Midnight by the ACLU clock
would not be heralded by a gunfire-punctuated parade of those who love freedom to a bloodstained wall. It be almost genteel, attended by our quiet acceptance of endless high-tech watching, yoked to corporate/governmental nudges, made almost irresistible by our lassitude and loss of basic freedoms.
The presidential administration which misled us off to war in Iraq has proved itself the natural handmaiden of the process whereby we are giving up at home freedoms which were bought and are secured by the blood of patriots.
This is not a party-line fight, unless you're a fascist. It is as fundamental as the Federalist Papers and as down-home as a schoolyard playground.
If the administrations's massive digital surveillance borders on the incomprehensible, and the corporate involvement therein oddly undisturbing, the damage we have been done by the loss of Habeaus Corpus is easily seen.
Our Hallsboro Elementary School teachers made Habeaus Corpus and its importance clear to us decades ago in those unairconditioned classrooms on the margin of Bogue Swamp. It seemed to me that we were all able to feel, if not to really understand, how important it was to limit the goverment's ability to lock us up and throw away the key.
We learned that Americans can petition the court, and expect to receive a speedy hearing. Americans are therefore not required to languish without trial behind bars.

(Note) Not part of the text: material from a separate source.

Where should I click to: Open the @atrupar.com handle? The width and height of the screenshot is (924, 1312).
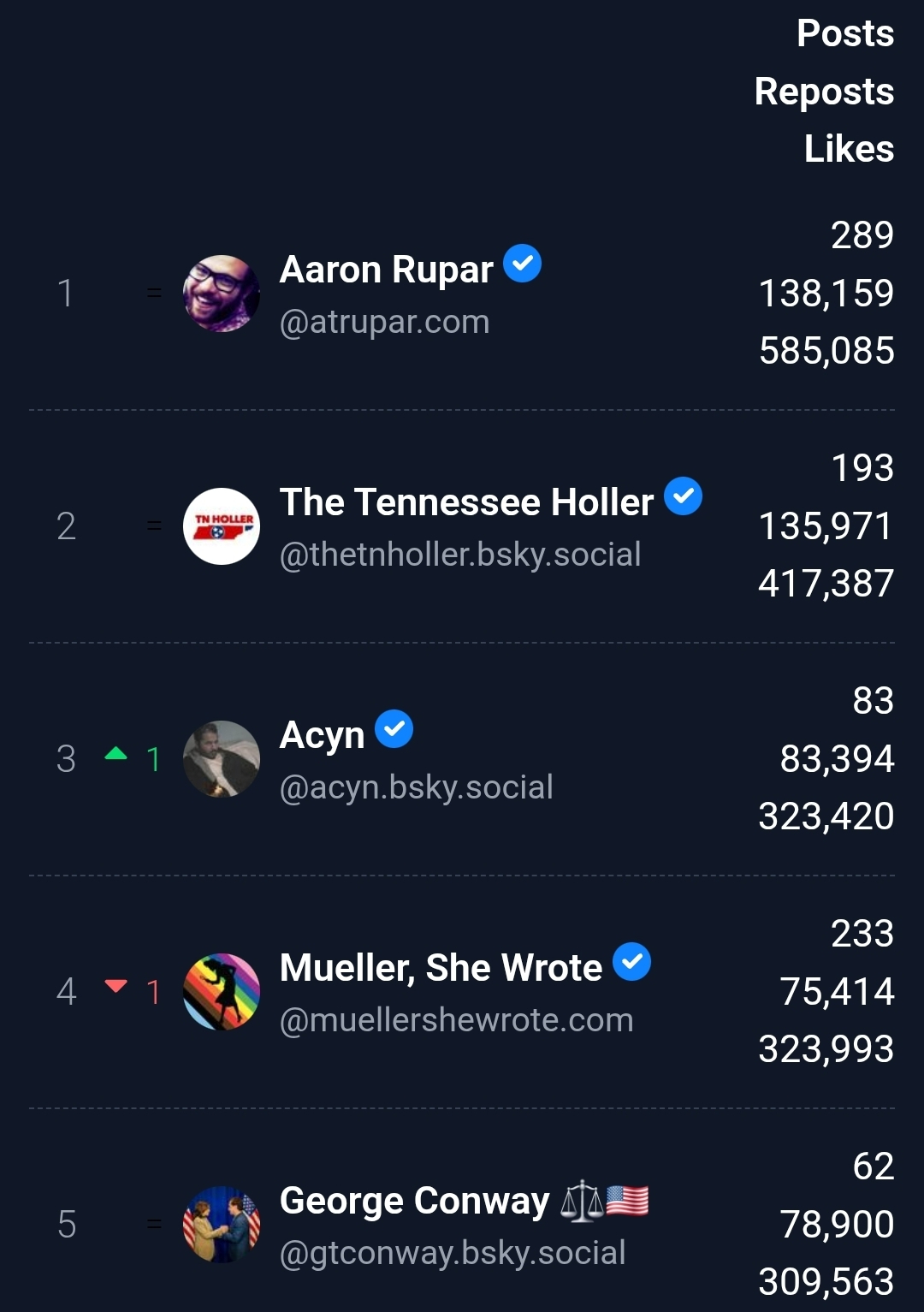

Well, we could in the decades before the Bush anti-revolution. The decades before Bush signed the Military Commissions act of 2006, and effectively did away with Habeaus Corpus.
None of my close friends lost their freedom or lives the day Habeaus Corpus died . Our era's civil amputations seem almost genteel and are largely nonphysical here in Raleigh.

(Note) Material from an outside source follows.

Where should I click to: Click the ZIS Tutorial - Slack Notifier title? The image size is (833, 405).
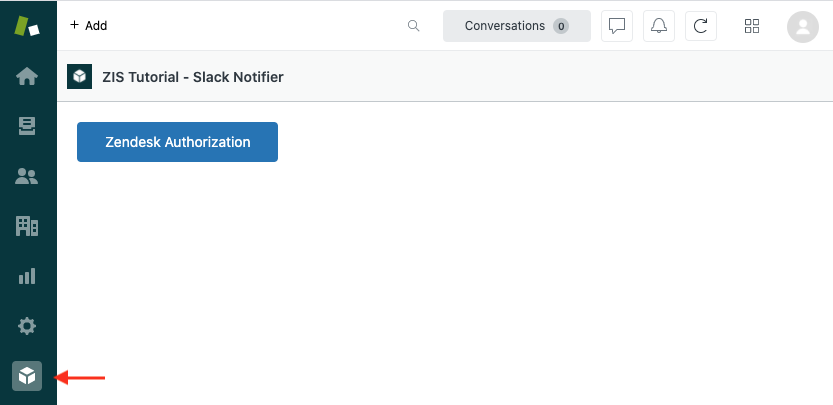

Oh, I was physically searched and patted down the last time I traveled by air. Never mind that I was for most of my adult life cleared by the Secret Service for direct access to presidential candidates.
Really, it didn't hurt.
No one arbitrarily declared me a terrorist and locked me away for life. Although when Bush signed the Military Commissions act of 2006, he made that possibility a fact of American life.

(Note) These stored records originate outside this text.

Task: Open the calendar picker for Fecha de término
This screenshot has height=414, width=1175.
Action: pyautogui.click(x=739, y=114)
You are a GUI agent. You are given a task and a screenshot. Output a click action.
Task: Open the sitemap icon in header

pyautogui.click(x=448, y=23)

Thus we are almost painlessly giving up what we once called "freedom," and can with sufficient spine and intelligence recover.
The process is not and will not be simple, but there is a straightforward guiding principle.
As three of my classmates and I agreed at Hallsoboro School some 50 years ago when struggling with a more personal form of oppression, we must always resist.
The fundamental answer to tyranny, regardless of how we choose to say the word, is "no."
No.
You may find a way to compel me for a time.
Yet I will always return to "no," until at last my freedom openly prevails.
Until then, freedom lives in me, and I vow to search and labor without ceasing to give it full expression.